6. Le 8 août 1958, le tribunal confirma le plan cadastral pour autant qu’il concernait la parcelle no 95. Le 16 novembre 1967, la Cour de cassation cassa ce jugement.
7. Après jonction de plusieurs procédures, le 11 septembre 1973, le tribunal annula le plan cadastral et ordonna l’inscription de la parcelle no 95 au nom du Trésor.

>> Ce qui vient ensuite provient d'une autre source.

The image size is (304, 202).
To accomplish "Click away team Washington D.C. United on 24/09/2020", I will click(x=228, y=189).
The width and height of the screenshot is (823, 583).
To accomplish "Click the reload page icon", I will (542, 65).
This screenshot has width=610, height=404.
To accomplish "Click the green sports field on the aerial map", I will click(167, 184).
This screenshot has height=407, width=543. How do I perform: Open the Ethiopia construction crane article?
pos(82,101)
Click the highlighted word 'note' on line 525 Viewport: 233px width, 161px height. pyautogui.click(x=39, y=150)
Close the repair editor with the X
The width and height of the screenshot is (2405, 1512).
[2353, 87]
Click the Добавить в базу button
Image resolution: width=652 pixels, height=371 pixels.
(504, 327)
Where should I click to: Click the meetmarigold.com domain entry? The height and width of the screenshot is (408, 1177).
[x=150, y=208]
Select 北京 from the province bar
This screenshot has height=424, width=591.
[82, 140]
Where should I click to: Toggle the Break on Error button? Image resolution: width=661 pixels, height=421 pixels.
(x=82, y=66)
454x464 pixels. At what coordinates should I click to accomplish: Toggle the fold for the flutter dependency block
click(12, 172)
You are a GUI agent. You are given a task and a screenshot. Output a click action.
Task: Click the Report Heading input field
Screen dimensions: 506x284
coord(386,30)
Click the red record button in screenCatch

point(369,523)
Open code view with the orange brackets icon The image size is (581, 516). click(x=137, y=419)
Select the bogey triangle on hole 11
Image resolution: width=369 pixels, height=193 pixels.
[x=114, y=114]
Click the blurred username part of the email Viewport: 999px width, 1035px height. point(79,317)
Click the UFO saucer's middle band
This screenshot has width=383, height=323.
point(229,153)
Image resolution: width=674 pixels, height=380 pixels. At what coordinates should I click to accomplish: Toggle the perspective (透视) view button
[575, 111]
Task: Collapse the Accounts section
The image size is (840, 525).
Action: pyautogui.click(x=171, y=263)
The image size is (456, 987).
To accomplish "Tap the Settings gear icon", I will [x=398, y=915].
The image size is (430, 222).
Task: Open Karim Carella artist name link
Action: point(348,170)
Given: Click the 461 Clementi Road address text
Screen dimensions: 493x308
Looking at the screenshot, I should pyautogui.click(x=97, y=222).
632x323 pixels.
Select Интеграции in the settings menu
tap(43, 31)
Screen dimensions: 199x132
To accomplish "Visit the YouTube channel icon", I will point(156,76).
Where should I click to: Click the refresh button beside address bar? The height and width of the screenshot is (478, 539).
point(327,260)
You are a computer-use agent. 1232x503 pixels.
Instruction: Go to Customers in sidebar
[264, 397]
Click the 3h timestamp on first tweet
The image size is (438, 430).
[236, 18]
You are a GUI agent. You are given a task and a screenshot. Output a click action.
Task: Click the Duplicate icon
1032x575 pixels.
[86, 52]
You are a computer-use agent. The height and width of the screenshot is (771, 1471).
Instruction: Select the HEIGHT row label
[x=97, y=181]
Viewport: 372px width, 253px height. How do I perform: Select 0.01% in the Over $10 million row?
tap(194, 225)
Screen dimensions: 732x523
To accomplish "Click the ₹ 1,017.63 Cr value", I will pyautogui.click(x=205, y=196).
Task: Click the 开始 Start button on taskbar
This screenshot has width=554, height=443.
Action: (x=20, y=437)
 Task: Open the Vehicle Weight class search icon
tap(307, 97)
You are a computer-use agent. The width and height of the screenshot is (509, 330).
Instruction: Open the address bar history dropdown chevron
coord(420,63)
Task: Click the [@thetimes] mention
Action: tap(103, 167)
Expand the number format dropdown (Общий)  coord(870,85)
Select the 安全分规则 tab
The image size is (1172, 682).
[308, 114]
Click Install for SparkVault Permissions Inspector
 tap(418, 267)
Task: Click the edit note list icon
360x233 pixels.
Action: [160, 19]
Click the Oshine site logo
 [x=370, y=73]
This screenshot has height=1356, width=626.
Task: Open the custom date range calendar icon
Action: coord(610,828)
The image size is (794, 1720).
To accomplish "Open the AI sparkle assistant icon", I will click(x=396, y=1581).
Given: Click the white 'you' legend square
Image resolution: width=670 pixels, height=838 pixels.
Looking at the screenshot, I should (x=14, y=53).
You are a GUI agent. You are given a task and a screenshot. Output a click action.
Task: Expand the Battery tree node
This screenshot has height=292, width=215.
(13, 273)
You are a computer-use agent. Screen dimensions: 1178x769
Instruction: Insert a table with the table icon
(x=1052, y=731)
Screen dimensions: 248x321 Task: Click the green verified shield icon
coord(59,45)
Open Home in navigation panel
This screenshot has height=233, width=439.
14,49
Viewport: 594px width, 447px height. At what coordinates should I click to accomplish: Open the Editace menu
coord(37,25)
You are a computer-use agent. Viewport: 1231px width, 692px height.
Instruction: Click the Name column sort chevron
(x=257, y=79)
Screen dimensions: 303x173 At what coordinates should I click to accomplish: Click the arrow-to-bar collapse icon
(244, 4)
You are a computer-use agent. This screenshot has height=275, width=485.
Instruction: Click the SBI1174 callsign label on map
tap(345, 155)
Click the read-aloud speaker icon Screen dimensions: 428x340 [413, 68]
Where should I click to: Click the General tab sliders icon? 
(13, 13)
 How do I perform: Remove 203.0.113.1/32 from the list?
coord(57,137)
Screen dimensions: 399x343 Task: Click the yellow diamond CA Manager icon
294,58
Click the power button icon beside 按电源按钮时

Le 11 juillet 1977, la Cour de cassation cassa ce jugement ; elle releva que le jugement du 8 août 1958 était devenu définitif dans sa partie concernant la parcelle no 95 dans la mesure où il n’avait pas fait l’objet d’un pourvoi en cassation.
8. En 1981, le palais de justice fut détruit par un incendie.
9. A la suite du décès du de cujus le 25 novembre 1985, ses enfants, dont la requérante, et petits-enfants intervinrent dans la procédure en leur qualité d’héritiers.
10. Le 18 mars 1993, le tribunal se déclara incompétent ratione loci au profit du tribunal cadastral d’Ortaca nouvellement constitué.
11. Par un jugement avant dire droit du 6 mars 2002, ce tribunal, constatant que le jugement du 8 août 1958 était devenu définitif en ce qui concerne la parcelle litigieuse, ordonna son enregistrement au registre foncier au nom des héritiers du de cujus, parmi lesquels figure la requérante.
EN DROIT
12. La requérante allègue que la durée de la procédure a méconnu le principe du « délai raisonnable » tel que prévu par l’article 6 § 1 de la Convention, ainsi libellé :
« Toute personne a droit à ce que sa cause soit entendue (…) dans un délai raisonnable, par un tribunal (…) qui décidera (…) des contestations sur ses droits et obligations de caractère civil (…) »
13. Le Gouvernement soutient que la requête est incompatible ratione temporis avec les dispositions de la Convention dans la mesure où les faits à l’origine de l’affaire sont antérieurs à la date de reconnaissance de la compétence de la Cour par la Turquie. Il ajoute que la requérante n’a pas la qualité de victime au sens de l’article 34 de la Convention. A cet égard, il fait observer que le jugement du 8 août 1958 était définitif et qu’il appartenait au de cujus de saisir le registre foncier pour confirmer l’inscription déjà effectué à son nom lors des travaux du cadastre en 1953.
14. La Cour estime que les exceptions du Gouvernement ne sauraient être retenues. D’une part, la procédure devant les juridictions nationales s’est poursuivie au-delà de la date de reconnaissance du droit de recours individuel par la Turquie. D’autre part, la parcelle litigieuse faisait l’objet de la procédure en question. Elle constate que ce grief ne se heurte à aucun motif d’irrecevabilité. Il convient donc de le déclarer recevable.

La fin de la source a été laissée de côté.